• PROBLEM TO WORK ON:
Once you reach the line containing "Click the Meteoclimatic wave logo" in the data below, restate each line word for word up to and including the one containing "You are a computer-use agent. Image resolution: width=700".

<<<<

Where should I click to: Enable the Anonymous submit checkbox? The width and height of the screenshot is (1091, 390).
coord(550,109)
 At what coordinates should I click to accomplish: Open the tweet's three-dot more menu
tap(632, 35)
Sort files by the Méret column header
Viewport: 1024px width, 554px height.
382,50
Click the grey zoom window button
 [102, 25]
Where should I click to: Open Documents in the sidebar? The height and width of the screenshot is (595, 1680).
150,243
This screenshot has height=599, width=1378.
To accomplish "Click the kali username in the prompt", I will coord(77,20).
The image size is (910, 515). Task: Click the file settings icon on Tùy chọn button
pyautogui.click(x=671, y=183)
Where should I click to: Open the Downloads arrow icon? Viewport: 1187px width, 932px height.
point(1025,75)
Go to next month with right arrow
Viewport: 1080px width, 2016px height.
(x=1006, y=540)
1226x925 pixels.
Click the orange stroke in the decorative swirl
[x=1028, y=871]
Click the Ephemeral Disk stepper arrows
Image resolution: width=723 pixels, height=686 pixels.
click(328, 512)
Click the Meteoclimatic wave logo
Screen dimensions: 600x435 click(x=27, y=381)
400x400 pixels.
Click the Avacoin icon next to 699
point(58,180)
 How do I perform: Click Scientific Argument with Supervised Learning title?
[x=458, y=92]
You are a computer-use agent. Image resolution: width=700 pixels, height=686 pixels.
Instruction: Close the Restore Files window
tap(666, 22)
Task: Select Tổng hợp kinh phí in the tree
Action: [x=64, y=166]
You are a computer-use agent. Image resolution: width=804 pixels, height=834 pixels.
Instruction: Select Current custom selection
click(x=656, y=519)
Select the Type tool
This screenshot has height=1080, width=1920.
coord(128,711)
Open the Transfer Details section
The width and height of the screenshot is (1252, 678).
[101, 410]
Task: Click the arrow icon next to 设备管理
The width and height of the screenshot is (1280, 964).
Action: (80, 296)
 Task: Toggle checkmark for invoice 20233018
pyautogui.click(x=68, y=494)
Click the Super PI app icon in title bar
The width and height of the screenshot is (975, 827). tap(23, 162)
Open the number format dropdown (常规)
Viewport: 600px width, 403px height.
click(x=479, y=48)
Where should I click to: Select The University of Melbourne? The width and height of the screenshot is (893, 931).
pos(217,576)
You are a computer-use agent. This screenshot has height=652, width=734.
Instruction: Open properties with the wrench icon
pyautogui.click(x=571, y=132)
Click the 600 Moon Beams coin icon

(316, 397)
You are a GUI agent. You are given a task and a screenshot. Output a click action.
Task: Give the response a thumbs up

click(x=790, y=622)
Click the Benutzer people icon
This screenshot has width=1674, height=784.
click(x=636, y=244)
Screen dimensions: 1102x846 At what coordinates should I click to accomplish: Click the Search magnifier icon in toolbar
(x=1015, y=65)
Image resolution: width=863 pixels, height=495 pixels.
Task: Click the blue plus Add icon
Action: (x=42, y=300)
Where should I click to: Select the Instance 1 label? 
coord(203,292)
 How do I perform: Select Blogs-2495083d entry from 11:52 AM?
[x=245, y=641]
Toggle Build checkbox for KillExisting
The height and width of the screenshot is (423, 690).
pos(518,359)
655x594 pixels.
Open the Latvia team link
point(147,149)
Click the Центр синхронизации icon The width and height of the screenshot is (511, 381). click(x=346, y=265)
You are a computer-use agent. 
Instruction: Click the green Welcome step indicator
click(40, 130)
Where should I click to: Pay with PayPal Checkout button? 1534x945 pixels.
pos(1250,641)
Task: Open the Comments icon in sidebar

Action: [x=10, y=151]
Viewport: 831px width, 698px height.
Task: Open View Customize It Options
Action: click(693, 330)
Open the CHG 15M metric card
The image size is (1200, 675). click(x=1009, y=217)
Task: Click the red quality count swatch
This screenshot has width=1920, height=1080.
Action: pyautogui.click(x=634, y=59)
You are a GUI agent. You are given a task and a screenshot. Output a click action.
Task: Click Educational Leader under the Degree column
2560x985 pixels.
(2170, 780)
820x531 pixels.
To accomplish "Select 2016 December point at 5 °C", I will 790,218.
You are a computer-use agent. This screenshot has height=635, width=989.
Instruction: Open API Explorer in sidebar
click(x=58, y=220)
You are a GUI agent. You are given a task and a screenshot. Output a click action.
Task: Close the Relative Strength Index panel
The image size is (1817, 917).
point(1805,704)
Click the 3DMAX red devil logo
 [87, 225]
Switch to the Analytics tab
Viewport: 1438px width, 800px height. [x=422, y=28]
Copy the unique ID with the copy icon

>>>>

• RESULT FOR THIS TASK:
Click the Meteoclimatic wave logo
Screen dimensions: 600x435 click(x=27, y=381)
400x400 pixels.
Click the Avacoin icon next to 699
point(58,180)
 How do I perform: Click Scientific Argument with Supervised Learning title?
[x=458, y=92]
You are a computer-use agent. Image resolution: width=700 pixels, height=686 pixels.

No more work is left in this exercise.